Le patron du motoriste français Safran SAF.PA a demandé vendredi l'ouverture d'une enquête criminelle sur les allégations selon lesquelles une société basée à Londres aurait distribué des pièces de moteur d'avion faussement documentées.
Safran et son partenaire américain GE Aerospace GE.N ont affirmé qu'AOG Technics avait vendu des milliers de pièces pour le moteur à réaction le plus vendu au monde, construit par leur coentreprise CFM International, avec de faux documents de certification.
AOG Technics, un distributeur de pièces détachées, n'a pas répondu publiquement à ces allégations, mais a déclaré le mois dernier à un tribunal britannique qu'il coopérait pleinement aux enquêtes menées par les entreprises et les autorités de régulation.
En août, l'autorité britannique de l'aviation civile a déclaré qu'elle "enquêtait sur la fourniture d'un grand nombre de pièces suspectes non approuvées" par l'intermédiaire d'AOG Technics. Les autorités de régulation de l'Union européenne et des États-Unis ont également émis des avertissements concernant des pièces suspectes provenant d'AOG Technics.
"Je crois et j'espère qu'il y aura une enquête criminelle", a déclaré Olivier Andries, directeur général de Safran, à la presse après la publication des résultats trimestriels de l'entreprise.

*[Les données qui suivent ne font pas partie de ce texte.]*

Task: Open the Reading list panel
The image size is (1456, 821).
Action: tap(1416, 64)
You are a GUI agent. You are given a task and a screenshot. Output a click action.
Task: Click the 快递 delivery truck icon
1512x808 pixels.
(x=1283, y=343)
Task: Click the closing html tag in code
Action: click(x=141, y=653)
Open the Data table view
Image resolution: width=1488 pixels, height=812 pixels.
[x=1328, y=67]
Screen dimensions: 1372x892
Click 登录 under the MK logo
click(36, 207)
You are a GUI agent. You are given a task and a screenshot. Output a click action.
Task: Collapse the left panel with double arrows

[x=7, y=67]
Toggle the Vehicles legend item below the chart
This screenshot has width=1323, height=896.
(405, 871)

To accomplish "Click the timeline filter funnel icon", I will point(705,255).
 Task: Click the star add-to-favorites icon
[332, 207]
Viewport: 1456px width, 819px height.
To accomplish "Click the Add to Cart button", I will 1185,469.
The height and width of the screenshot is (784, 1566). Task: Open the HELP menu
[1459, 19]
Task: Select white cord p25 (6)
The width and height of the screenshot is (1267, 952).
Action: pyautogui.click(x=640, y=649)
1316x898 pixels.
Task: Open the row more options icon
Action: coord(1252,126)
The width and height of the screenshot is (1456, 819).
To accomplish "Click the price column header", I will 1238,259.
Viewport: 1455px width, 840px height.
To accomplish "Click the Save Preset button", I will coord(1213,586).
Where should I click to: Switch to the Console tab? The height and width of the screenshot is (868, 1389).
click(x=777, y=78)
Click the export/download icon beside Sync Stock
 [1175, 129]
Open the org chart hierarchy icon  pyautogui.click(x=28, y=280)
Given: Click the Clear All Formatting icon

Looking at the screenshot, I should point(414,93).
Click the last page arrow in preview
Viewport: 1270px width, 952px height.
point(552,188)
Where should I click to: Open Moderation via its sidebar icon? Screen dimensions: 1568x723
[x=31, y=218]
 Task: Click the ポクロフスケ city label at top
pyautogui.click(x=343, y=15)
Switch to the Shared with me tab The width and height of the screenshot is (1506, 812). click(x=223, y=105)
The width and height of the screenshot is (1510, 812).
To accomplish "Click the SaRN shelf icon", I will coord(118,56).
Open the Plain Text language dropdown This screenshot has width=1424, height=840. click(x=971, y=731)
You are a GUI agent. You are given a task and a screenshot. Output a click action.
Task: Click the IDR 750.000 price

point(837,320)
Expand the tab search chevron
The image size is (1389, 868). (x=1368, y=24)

AOG Technics n'a pas pu être jointe immédiatement pour un commentaire. Les appels téléphoniques à ses bureaux de Londres vendredi sont tombés sur une boîte vocale. Son avocat britannique n'était pas immédiatement joignable.
CFM, responsable de la conception et de la construction des moteurs CFM56 utilisés sur certains avions à réaction de Boeing et d'Airbus, a assigné AOG Technics en justice au Royaume-Uni en septembre pour obtenir des documents relatifs à ses transactions.
M. Andries a déclaré que CFM avait renforcé ses propres procédures après que des documents judiciaires eurent révélé, le mois dernier, que le fabricant de moteurs avait lui-même acheté, directement ou indirectement, certaines des pièces suspectes.
"C'est l'une des leçons qui ont été tirées", a-t-il déclaré.
La présence de pièces non certifiées à l'intérieur des moteurs d'avion de haute technologie a suscité des inquiétudes et déclenché une course à la recherche de ces pièces.
Elle a également mis en évidence une lacune dans la réglementation , les distributeurs n'étant pas couverts par les contrôles imposés à d'autres secteurs de l'industrie.
CFM a déclaré cette semaine qu'après une analyse de la documentation fournie par AOG Technics, elle avait identifié 180 documents falsifiés, couvrant 124 numéros de pièces.
La moitié des 145 moteurs concernés ont été réparés et l'autre moitié sera traitée sous peu, a indiqué M. Andries.
Mais avec moins de 1% de la flotte de CFM56 affectée, Andries a déclaré aux analystes que cela aurait un impact "absolument minime" sur ses opérations d'après-vente.